Wagner, the No. 8 pick in the 2021 draft out of Michigan, also measures in at 6-foot-10 and has the IQ to fit on just about any team in the league. He was thought to be “the other draft pick” in 2021 after the team selected Jalen Suggs at No. 5, but it didn’t take long for Wagner to make his presence known. The German, who can play at either forward spot, averaged 15.2 points, 4.5 rebounds, and 2.9 assists per game. But more than that, it was the way he developed as an offensive playmaker throughout the season that raised his long-term ceiling even higher than it already was.
Back to Suggs — let’s not dismiss the second-year guard out of Gonzaga. Sure, he struggled out of the gate last season, but many young guards do early in their careers. And then he missed out on a good bit of development by missing a chunk of the season with a thumb fracture. So while his numbers don’t jump off the page, there’s a reason the Magic took him at No. 5, and it’s because he possesses many of the qualities one looks for in a lead guard, especially in today’s NBA. Unfortunately for him, he’s again dealing with injury — this time to his knee — but just 21 years old, Suggs is certainly in Orlando’s future plans.
Between those three players, the Magic have a very solid core to build around, with Banchero having superstar potential. But make no mistake, there’s more talent kicking around O-Town:
- Cole Anthony, 22, is coming off a season in which he averaged 16.3 points, 5.4 rebounds, and 5.7 assists per game.
- Bol Bol, 23, is somehow in his fourth NBA season and has been a revelation for the Magic this season. He currently ranks third in the NBA with 2.6 blocks per game despite averaging just 21.6 minutes.

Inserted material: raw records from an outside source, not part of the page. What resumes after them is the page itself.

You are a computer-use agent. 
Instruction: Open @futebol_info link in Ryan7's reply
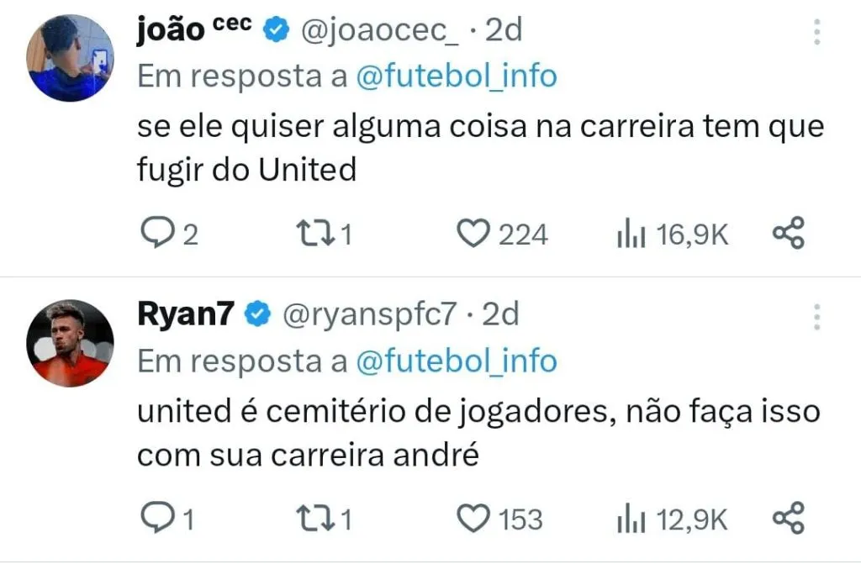[457, 361]
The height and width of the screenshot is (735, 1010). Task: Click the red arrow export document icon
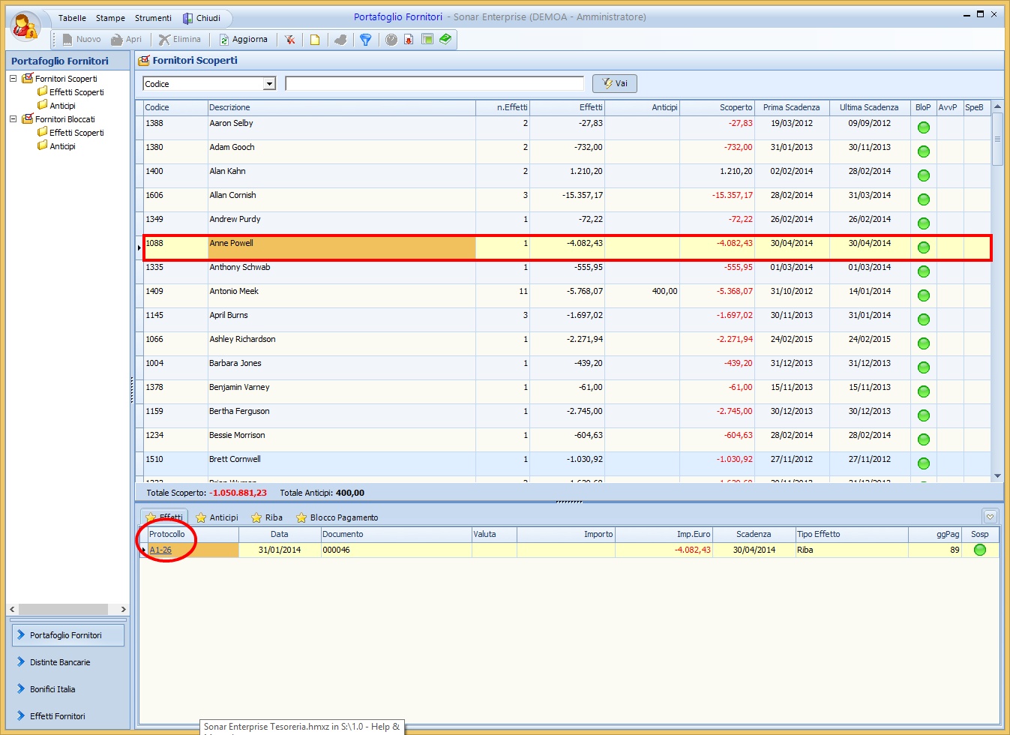(x=409, y=40)
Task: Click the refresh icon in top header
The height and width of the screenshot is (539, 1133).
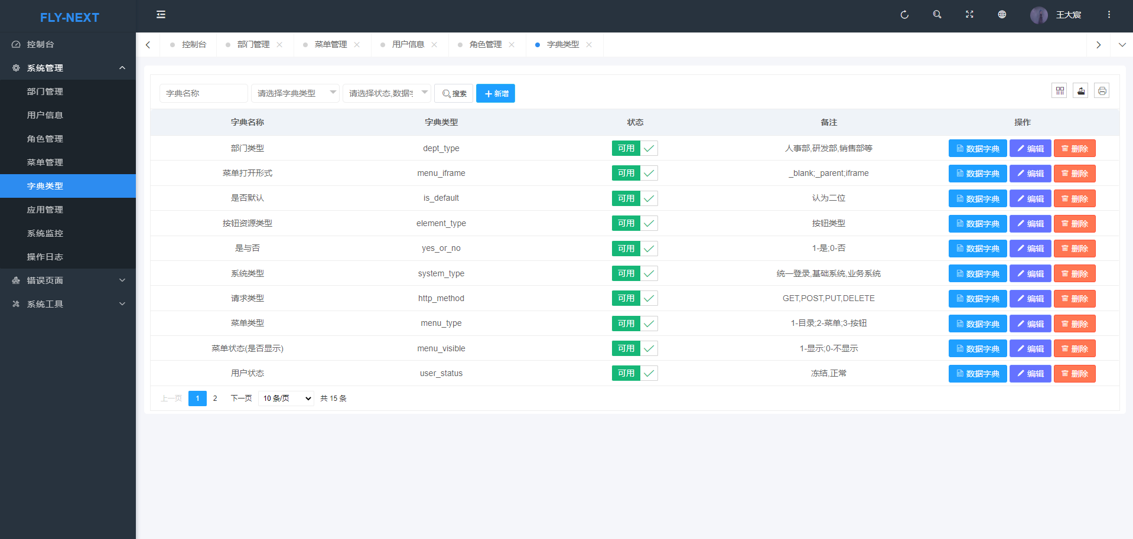Action: pos(904,15)
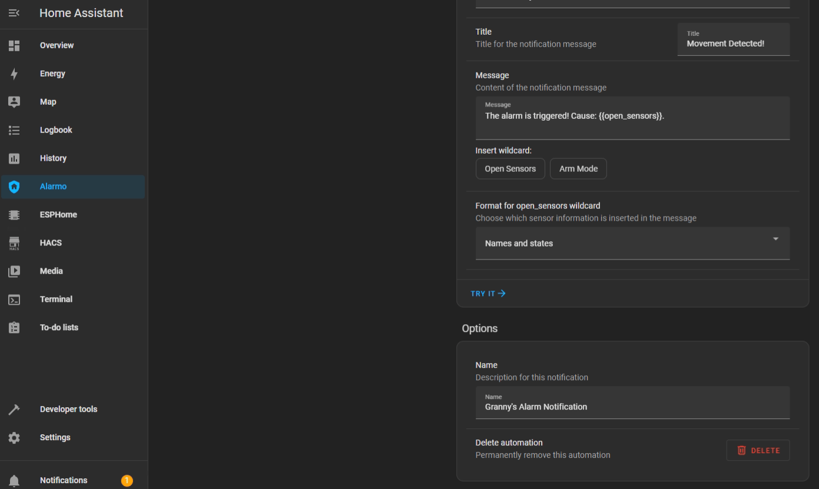
Task: Click the Try It link
Action: (x=488, y=294)
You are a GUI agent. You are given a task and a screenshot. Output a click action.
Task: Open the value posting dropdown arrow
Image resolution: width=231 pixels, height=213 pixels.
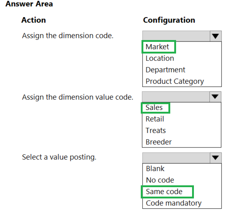point(215,158)
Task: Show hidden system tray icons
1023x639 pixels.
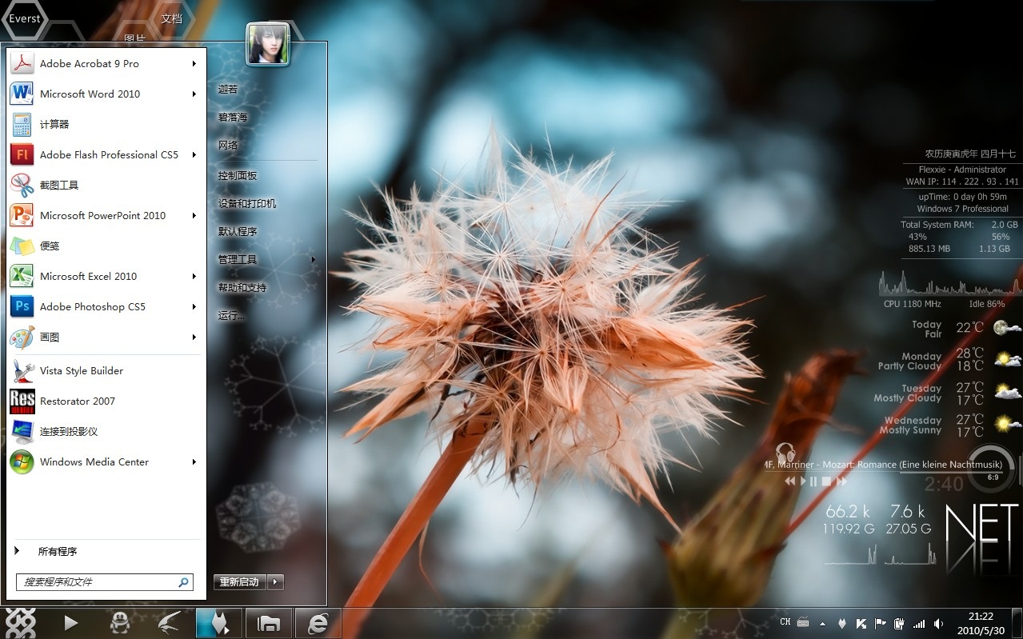Action: pos(822,622)
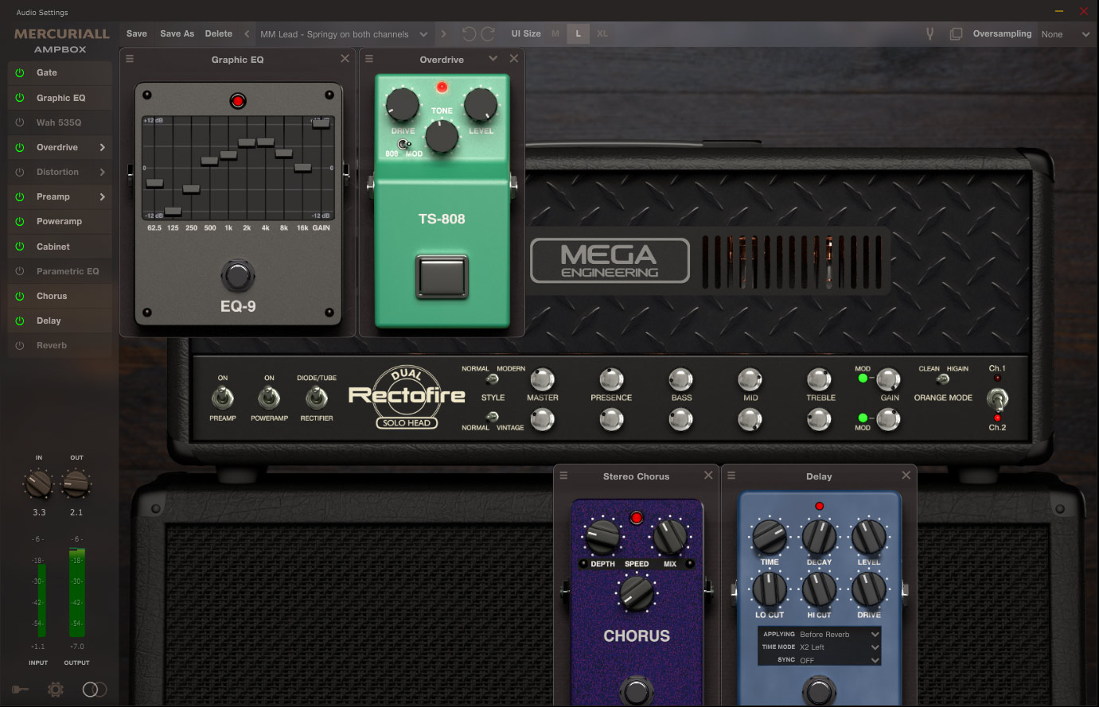Close the Stereo Chorus pedal panel
The image size is (1099, 707).
(708, 476)
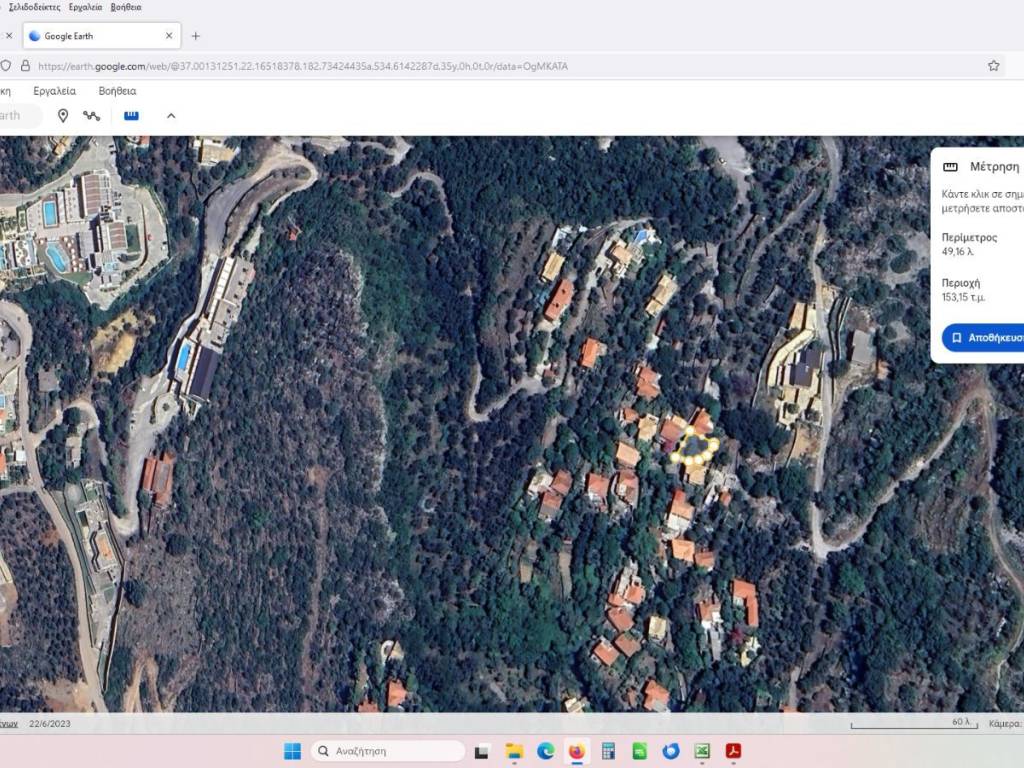Toggle the blue ruler measure tool
This screenshot has width=1024, height=768.
coord(131,116)
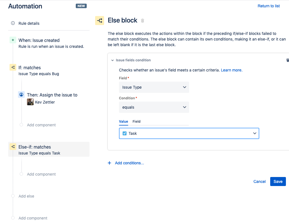The image size is (289, 224).
Task: Expand the Task value dropdown
Action: 254,133
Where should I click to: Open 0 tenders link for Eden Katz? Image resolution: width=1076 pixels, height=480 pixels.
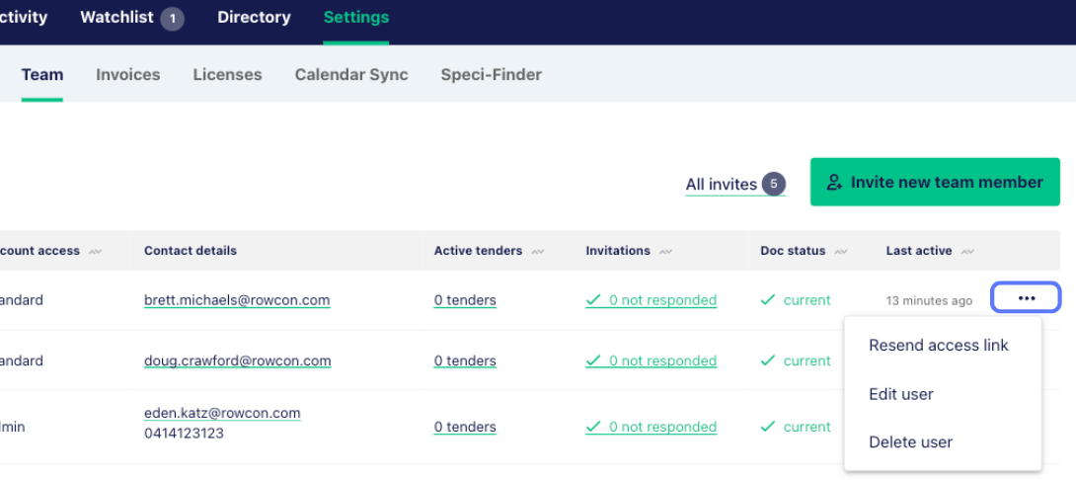[x=464, y=427]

- Wendell Carter Jr. is giving everyone in Orlando Horace Grant vibes, and while it’s probably not fair to compare him to the four-time NBA champ, he’s only 23 and coming off his best statistical season to date in which he averaged a double-double.
- RJ Hampton is just 21 years old and could be a nice rotational piece down the line.
Oh, and I didn’t even mention Jonathan Isaac, Markelle Fultz, and Mo Bamba, who are 25, 24, and 24, respectively, and a few healed-up injuries away from being meaningful contributors.
Now, it will be IMPOSSIBLE for the Magic to be able to maintain all this talent. Eventually, all these guys are going to get paid, which leads us to the next section.
Orlando Magic: The Future
Before getting into any hypothetical scenarios, here’s where the Magic stand salary cap-wise for the next couple of seasons:
|PLAYER||2022-23 Salary||2023-24 Salary||2024-25 Salary||2025-26 salary|
|Wendell Carter Jr.||$14,150,000||$13,050,000||$11,950,000||$10,850,000|
|Mo Wagner||$1,878,720||Free agent|
Yes, that’s a lot. As things stand currently, the Magic are just north of $121 million of the NBA’s set salary cap of $123,655,000 for this season. But as we all know, this is a soft cap with plenty of exceptions that permit spending above it (though there may be accompanying penalties, i.e. the luxury tax).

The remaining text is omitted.